### Exercise directions
Please report how many lines in the records below contain "screenshot". Reply with the number alone.

### Source material

- - -

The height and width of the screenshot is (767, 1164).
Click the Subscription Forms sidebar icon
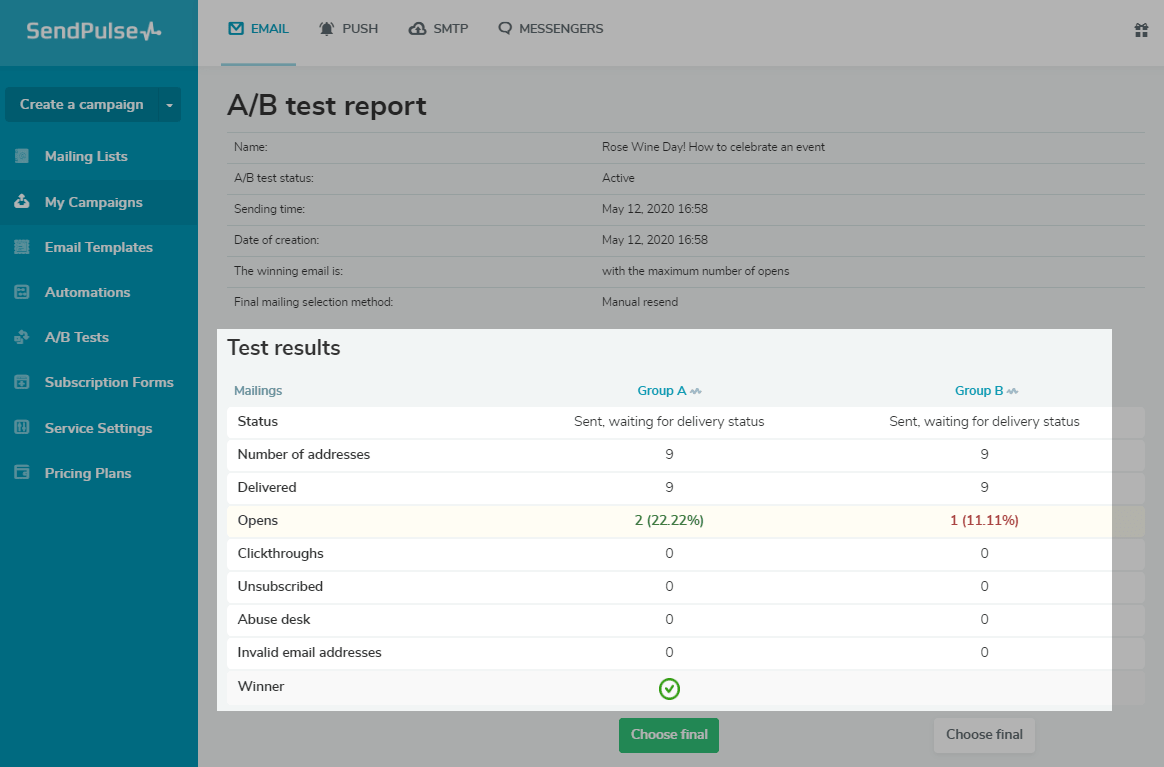click(x=22, y=382)
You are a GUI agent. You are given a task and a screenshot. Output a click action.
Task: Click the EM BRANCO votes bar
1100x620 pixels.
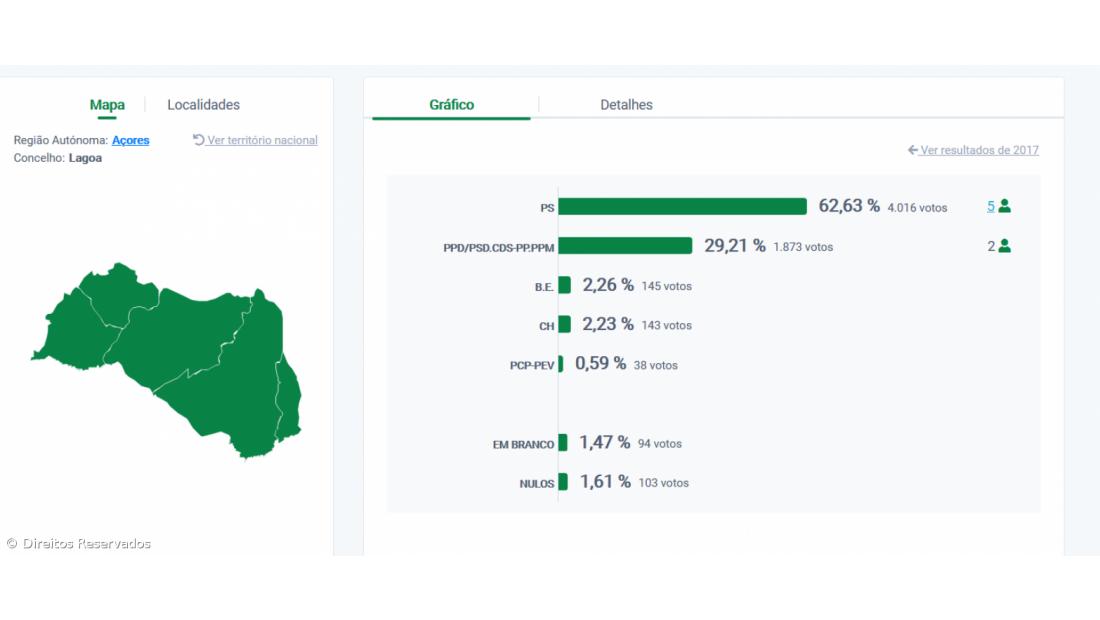pyautogui.click(x=563, y=442)
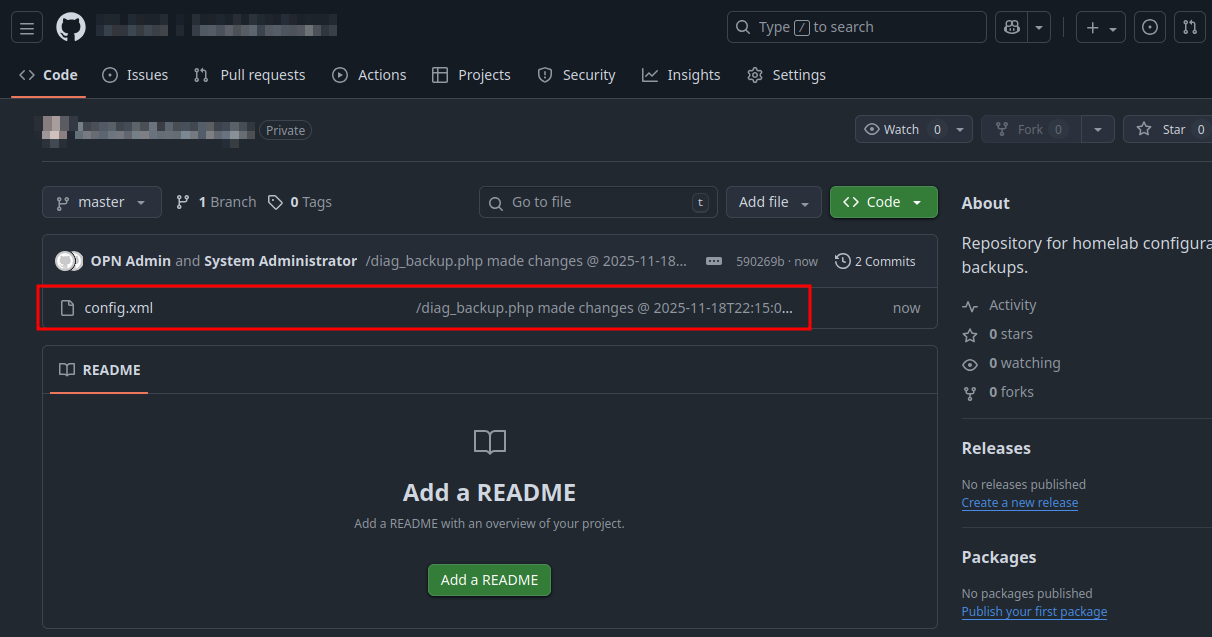1212x637 pixels.
Task: Open your issues dashboard icon
Action: [x=1149, y=27]
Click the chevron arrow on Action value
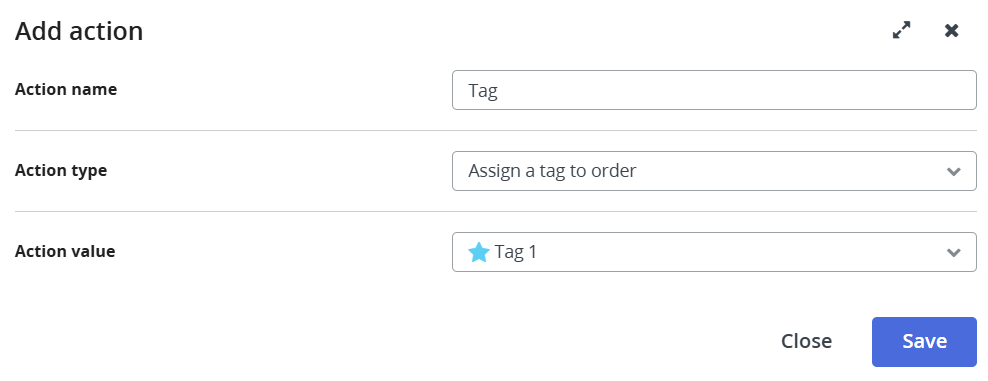988x381 pixels. tap(953, 253)
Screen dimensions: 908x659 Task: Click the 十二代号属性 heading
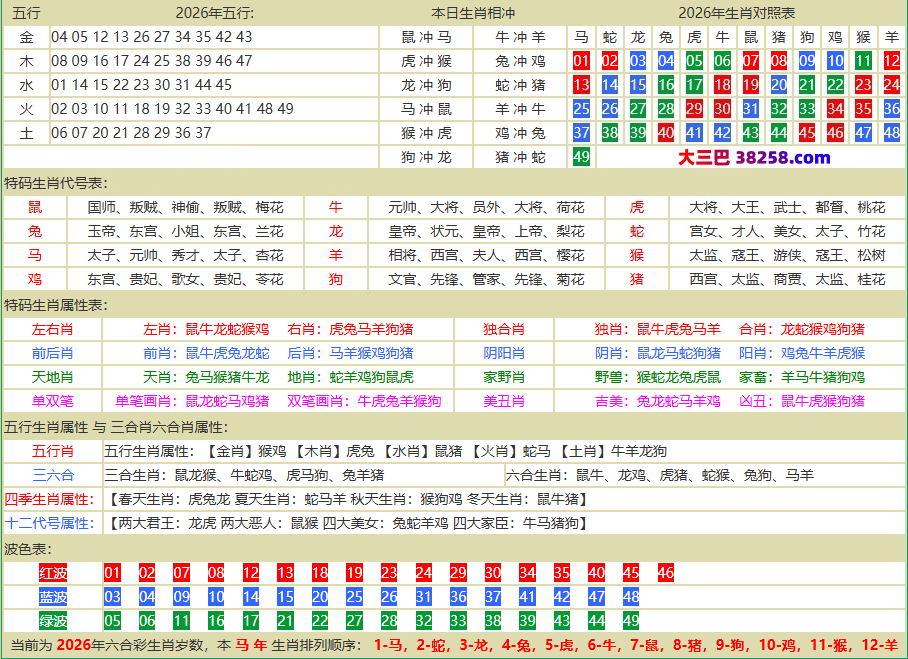pos(48,523)
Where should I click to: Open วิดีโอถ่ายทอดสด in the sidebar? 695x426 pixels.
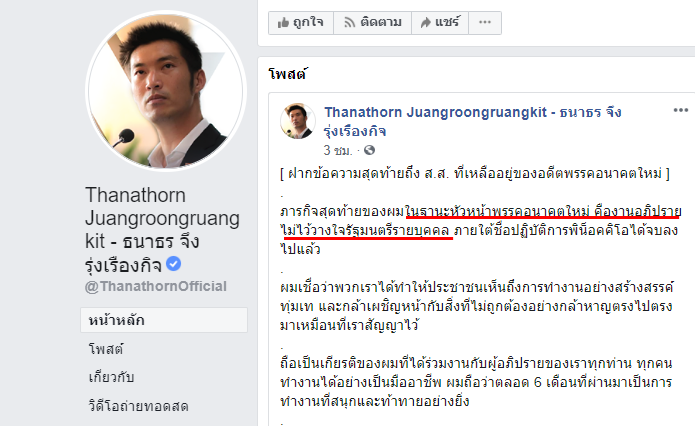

- - -

### Solution to this problem
2